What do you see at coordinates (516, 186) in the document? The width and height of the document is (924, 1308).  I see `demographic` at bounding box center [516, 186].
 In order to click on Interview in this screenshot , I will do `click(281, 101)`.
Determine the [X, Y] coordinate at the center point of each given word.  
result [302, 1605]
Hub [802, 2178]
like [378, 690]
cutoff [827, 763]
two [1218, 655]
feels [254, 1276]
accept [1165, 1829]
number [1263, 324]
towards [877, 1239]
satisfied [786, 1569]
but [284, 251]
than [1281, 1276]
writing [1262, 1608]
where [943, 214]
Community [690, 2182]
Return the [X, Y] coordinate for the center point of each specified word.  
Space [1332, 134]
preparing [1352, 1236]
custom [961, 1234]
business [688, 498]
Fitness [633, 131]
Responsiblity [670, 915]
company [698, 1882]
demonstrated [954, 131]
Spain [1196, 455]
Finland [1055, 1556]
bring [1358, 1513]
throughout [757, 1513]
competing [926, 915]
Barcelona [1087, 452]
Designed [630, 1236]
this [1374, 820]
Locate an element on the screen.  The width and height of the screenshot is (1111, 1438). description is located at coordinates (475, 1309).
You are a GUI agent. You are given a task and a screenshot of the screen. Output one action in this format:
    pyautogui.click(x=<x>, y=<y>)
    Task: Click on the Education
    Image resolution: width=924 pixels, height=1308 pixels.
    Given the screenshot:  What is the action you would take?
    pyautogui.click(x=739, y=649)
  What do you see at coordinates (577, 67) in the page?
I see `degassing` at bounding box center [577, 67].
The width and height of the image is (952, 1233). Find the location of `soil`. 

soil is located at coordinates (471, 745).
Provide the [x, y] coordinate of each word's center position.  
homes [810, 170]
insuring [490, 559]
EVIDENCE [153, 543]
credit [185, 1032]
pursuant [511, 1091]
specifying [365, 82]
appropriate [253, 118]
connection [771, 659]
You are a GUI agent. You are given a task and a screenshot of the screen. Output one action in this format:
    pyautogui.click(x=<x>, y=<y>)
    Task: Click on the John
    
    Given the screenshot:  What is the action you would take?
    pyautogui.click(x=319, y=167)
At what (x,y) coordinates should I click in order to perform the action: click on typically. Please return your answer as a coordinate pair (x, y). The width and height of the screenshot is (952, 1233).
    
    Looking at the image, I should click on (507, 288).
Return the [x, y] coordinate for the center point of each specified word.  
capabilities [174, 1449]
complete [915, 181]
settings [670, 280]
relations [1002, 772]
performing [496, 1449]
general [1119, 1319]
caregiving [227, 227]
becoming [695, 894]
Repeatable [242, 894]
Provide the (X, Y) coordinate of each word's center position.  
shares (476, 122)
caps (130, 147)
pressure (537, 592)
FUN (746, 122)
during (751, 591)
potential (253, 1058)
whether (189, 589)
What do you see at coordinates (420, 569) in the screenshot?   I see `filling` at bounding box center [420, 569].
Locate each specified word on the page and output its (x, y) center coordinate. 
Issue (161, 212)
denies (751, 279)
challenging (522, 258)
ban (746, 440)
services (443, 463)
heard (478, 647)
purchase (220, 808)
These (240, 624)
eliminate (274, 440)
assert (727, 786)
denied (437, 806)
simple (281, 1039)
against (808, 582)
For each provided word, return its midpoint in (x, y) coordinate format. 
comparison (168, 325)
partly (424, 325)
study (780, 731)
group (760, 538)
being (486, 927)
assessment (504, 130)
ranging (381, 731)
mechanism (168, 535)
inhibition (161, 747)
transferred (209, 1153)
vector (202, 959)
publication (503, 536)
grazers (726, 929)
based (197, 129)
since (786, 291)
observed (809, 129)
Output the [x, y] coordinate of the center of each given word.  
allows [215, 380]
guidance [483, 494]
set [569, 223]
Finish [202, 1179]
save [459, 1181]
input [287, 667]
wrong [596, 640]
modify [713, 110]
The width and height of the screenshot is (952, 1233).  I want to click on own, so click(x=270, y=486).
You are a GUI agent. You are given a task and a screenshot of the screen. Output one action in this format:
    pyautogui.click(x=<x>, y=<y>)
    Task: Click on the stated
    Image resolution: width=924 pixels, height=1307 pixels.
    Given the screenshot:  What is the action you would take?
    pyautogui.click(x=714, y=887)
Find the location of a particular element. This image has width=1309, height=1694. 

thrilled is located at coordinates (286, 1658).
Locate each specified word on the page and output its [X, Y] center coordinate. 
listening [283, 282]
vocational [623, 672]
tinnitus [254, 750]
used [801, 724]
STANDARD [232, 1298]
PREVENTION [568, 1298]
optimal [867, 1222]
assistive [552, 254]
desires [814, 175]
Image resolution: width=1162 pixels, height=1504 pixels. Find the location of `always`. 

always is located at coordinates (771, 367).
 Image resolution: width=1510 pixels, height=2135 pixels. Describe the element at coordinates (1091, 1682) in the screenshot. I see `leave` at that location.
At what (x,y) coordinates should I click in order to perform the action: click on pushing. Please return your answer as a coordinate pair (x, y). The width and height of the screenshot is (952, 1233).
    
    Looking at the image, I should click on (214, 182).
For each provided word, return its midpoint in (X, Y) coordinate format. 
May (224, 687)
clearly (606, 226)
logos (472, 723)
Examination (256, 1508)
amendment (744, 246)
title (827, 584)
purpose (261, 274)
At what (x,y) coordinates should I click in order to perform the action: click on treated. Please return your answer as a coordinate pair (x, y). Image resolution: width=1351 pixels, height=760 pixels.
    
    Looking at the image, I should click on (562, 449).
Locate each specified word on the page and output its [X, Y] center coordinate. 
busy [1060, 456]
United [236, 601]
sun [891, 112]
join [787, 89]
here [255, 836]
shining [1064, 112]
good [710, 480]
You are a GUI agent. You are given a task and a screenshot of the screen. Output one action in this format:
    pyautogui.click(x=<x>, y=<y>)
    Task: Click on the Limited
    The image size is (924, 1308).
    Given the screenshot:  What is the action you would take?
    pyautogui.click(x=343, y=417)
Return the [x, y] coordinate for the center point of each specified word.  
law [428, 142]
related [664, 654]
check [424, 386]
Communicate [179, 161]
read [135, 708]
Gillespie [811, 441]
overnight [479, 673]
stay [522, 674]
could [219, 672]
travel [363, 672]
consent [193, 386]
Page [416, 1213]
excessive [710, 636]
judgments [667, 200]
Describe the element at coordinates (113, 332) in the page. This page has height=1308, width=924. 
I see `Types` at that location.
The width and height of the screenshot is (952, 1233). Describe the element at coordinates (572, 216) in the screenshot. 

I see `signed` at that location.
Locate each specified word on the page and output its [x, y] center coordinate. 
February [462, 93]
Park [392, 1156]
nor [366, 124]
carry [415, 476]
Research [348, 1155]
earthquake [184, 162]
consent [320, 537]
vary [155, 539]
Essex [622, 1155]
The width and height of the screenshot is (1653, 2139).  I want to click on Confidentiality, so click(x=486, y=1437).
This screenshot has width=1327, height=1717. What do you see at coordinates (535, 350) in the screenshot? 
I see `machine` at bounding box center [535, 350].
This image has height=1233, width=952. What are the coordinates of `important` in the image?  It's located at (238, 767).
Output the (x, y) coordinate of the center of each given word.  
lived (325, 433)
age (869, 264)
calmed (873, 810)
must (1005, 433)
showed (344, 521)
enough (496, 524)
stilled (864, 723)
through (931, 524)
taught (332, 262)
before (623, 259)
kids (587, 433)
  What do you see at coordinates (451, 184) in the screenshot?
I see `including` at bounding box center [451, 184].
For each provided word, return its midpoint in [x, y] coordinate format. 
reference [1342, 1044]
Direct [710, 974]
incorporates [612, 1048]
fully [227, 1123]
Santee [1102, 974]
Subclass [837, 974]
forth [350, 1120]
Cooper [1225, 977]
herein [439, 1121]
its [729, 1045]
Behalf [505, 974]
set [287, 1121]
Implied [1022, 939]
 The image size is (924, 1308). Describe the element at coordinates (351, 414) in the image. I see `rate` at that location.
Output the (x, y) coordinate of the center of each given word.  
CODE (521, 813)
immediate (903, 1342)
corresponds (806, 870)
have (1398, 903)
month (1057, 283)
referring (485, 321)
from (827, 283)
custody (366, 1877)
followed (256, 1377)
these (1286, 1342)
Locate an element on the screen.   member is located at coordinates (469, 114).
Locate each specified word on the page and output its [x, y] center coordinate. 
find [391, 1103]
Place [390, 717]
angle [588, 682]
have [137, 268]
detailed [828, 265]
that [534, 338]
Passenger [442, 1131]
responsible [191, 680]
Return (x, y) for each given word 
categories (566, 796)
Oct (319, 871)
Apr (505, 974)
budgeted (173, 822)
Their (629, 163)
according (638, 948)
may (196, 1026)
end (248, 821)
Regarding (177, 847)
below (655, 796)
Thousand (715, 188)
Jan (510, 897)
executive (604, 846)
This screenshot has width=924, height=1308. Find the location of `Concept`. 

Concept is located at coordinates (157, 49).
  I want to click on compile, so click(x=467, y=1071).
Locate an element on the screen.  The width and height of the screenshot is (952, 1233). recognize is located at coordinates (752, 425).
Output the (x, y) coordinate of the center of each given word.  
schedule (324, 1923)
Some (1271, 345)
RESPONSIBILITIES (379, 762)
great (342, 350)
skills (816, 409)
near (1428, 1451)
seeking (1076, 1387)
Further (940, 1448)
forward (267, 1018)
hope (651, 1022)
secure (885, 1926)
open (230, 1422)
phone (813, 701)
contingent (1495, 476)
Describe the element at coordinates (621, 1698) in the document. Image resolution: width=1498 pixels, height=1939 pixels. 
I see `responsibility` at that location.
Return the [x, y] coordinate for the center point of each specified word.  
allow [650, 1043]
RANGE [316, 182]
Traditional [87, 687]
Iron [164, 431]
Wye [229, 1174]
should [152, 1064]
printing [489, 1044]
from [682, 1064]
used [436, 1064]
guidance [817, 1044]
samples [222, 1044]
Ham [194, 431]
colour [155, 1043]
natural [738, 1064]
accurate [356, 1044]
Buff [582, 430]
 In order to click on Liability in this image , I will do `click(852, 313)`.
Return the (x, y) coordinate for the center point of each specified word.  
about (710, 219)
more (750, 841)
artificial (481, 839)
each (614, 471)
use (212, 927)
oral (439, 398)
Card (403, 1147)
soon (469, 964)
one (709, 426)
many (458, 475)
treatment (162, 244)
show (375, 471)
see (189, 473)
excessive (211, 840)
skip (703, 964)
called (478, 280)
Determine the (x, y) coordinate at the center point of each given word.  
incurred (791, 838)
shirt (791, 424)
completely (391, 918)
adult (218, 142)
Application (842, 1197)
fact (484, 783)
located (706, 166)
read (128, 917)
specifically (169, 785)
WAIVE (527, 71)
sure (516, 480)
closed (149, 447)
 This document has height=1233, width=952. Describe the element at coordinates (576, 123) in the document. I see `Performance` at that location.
───
Set exercise: Please edit the items between the lines holding "save [459, 1181]" and "pyautogui.click(x=714, y=887)", inclusive, replacing "modify" with "change" and leaving everything else unchanged. Return only those lines.

Answer to this task:
save [459, 1181]
input [287, 667]
wrong [596, 640]
change [713, 110]
The width and height of the screenshot is (952, 1233).  I want to click on own, so click(x=270, y=486).
You are a GUI agent. You are given a task and a screenshot of the screen. Output one action in this format:
    pyautogui.click(x=<x>, y=<y>)
    Task: Click on the stated
    Image resolution: width=924 pixels, height=1307 pixels.
    Given the screenshot:  What is the action you would take?
    pyautogui.click(x=714, y=887)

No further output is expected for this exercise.